Čapek’s R. U. R. is back in a fresh new production which could conquer the world again one hundred years on.
Karel Čapek’s play R. U. R. or Rossum’s Universal Robots (1920), famous for giving us the word robot (apparently suggested to Karel by his brother, Josef), was written in 1920. Kateřina Čupová stays true to Čapek’s story and transfers the original stage settings into comic bubbles. We find ourselves on the island where Rossum has his factory for building robots. The artificial beings, at first sight indistinguishable from humans, are the creators’ dreams come true. Rossum, the factory founder, wanted to “scientifically dethrone God” and “destroy the slavery of labour” for future generations, creating a free and independent humanity. The robots, used more and more by indolent people for military ends, become infected with human resentment, rebel against their makers and destroy humanity.

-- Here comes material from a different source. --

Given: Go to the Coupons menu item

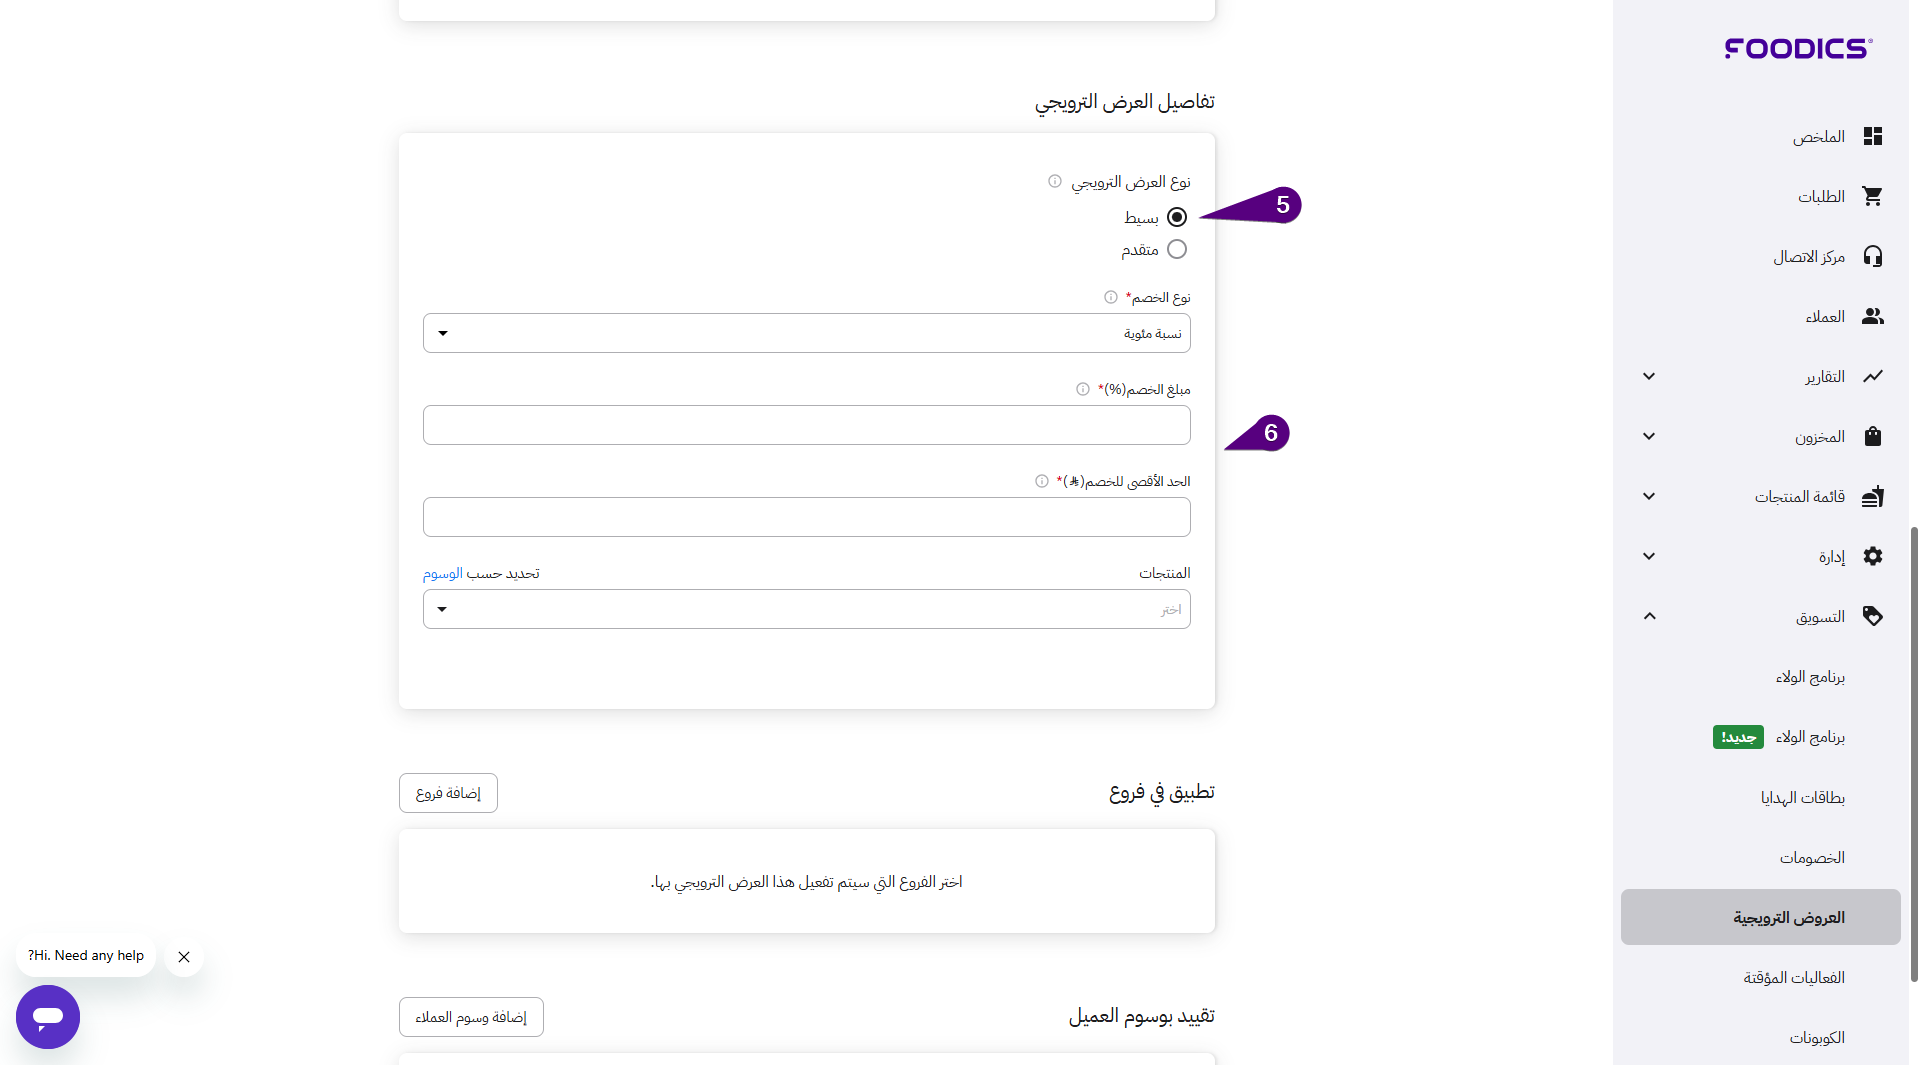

Although this science-fiction social dystopia may appear somewhat simplistic to today’s readers, this graphic-novel adaptation provides it with new energy. Kateřina Čupová’s artistic treatment suggests a certain affinity with Frankenstein’s monster. We can visit areas where Čapek’s scenery directions can’t take us, and this incredibly detailed depiction of the island microcosm reminds us of Lang’s Metropolis (1927).
“The graphic-novel adaptation of Čapek’s famous play pleasantly surprises especially with unexpectedly delicate drawing.”
About the authors:
Kateřina Čupová (1992) graduated from the animation studio at Tomáš Baťa University in Zlín. She has published short comics stories in a number of Czech magazines and anthologies. She published the webcomic The Author’s Apprentice (2018) with the help of the platform Kickstarter.
Karel Čapek (1890-1938) was a Czech writer, intellectual, journalist, translator and photographer. He was a seven-time aspirant for the Nobel Prize for Literature and was famous mainly for his plays and feuilletons. His brother Josef became a well-known painter and writer; his sister Helena wrote prose as well as an outstanding autobiography. He undertook a number of trips abroad which provided him with inspiration for his travel writing and prose.